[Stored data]

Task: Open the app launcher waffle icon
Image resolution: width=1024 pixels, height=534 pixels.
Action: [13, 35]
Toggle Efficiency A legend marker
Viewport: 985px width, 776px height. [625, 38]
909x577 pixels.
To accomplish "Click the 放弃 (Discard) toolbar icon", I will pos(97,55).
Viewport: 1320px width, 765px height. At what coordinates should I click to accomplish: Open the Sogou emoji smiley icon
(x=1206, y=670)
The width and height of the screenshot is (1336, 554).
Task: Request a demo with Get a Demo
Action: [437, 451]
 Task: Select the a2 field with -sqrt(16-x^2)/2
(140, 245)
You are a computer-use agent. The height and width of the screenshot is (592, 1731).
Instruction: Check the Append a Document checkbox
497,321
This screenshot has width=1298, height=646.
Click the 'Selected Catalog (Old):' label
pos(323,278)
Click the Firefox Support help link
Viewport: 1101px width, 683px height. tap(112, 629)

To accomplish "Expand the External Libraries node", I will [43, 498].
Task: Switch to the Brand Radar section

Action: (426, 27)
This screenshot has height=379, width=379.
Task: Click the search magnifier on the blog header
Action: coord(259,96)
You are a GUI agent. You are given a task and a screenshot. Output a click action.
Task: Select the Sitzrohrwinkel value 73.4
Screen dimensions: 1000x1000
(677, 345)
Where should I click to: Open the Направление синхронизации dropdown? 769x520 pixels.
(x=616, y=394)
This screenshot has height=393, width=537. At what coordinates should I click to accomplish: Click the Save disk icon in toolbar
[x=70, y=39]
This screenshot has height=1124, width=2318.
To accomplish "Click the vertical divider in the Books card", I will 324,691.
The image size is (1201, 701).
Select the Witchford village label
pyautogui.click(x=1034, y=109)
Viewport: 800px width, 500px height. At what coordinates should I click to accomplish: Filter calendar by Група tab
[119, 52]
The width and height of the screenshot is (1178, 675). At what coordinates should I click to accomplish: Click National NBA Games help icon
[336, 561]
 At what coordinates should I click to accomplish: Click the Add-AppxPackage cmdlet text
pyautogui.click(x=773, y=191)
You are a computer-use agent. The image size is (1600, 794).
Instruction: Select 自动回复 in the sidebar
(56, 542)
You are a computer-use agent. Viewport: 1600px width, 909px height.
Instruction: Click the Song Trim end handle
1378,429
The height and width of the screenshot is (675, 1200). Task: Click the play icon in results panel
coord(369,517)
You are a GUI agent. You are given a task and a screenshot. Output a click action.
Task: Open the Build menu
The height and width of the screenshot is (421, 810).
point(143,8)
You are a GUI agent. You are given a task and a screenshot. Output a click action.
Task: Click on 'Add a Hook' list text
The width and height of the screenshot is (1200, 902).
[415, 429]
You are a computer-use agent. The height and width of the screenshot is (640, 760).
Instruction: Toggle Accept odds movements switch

PROBLEM REQUIREMENTS
Copy every record again, keeping each word unchanged.

SOLUTION FOR THIS PROBLEM
Task: Open the app launcher waffle icon
Image resolution: width=1024 pixels, height=534 pixels.
Action: [13, 35]
Toggle Efficiency A legend marker
Viewport: 985px width, 776px height. [625, 38]
909x577 pixels.
To accomplish "Click the 放弃 (Discard) toolbar icon", I will pos(97,55).
Viewport: 1320px width, 765px height. At what coordinates should I click to accomplish: Open the Sogou emoji smiley icon
(x=1206, y=670)
The width and height of the screenshot is (1336, 554).
Task: Request a demo with Get a Demo
Action: [437, 451]
 Task: Select the a2 field with -sqrt(16-x^2)/2
(140, 245)
You are a computer-use agent. The height and width of the screenshot is (592, 1731).
Instruction: Check the Append a Document checkbox
497,321
This screenshot has width=1298, height=646.
Click the 'Selected Catalog (Old):' label
pos(323,278)
Click the Firefox Support help link
Viewport: 1101px width, 683px height. tap(112, 629)

To accomplish "Expand the External Libraries node", I will [43, 498].
Task: Switch to the Brand Radar section

Action: (426, 27)
This screenshot has height=379, width=379.
Task: Click the search magnifier on the blog header
Action: coord(259,96)
You are a GUI agent. You are given a task and a screenshot. Output a click action.
Task: Select the Sitzrohrwinkel value 73.4
Screen dimensions: 1000x1000
(677, 345)
Where should I click to: Open the Направление синхронизации dropdown? 769x520 pixels.
(x=616, y=394)
This screenshot has height=393, width=537. At what coordinates should I click to accomplish: Click the Save disk icon in toolbar
[x=70, y=39]
This screenshot has height=1124, width=2318.
To accomplish "Click the vertical divider in the Books card", I will 324,691.
The image size is (1201, 701).
Select the Witchford village label
pyautogui.click(x=1034, y=109)
Viewport: 800px width, 500px height. At what coordinates should I click to accomplish: Filter calendar by Група tab
[119, 52]
The width and height of the screenshot is (1178, 675). At what coordinates should I click to accomplish: Click National NBA Games help icon
[336, 561]
 At what coordinates should I click to accomplish: Click the Add-AppxPackage cmdlet text
pyautogui.click(x=773, y=191)
You are a computer-use agent. The image size is (1600, 794).
Instruction: Select 自动回复 in the sidebar
(56, 542)
You are a computer-use agent. Viewport: 1600px width, 909px height.
Instruction: Click the Song Trim end handle
1378,429
The height and width of the screenshot is (675, 1200). Task: Click the play icon in results panel
coord(369,517)
You are a GUI agent. You are given a task and a screenshot. Output a click action.
Task: Open the Build menu
The height and width of the screenshot is (421, 810).
point(143,8)
You are a GUI agent. You are given a task and a screenshot. Output a click action.
Task: Click on 'Add a Hook' list text
The width and height of the screenshot is (1200, 902).
[415, 429]
You are a computer-use agent. The height and width of the screenshot is (640, 760).
Instruction: Toggle Accept odds movements switch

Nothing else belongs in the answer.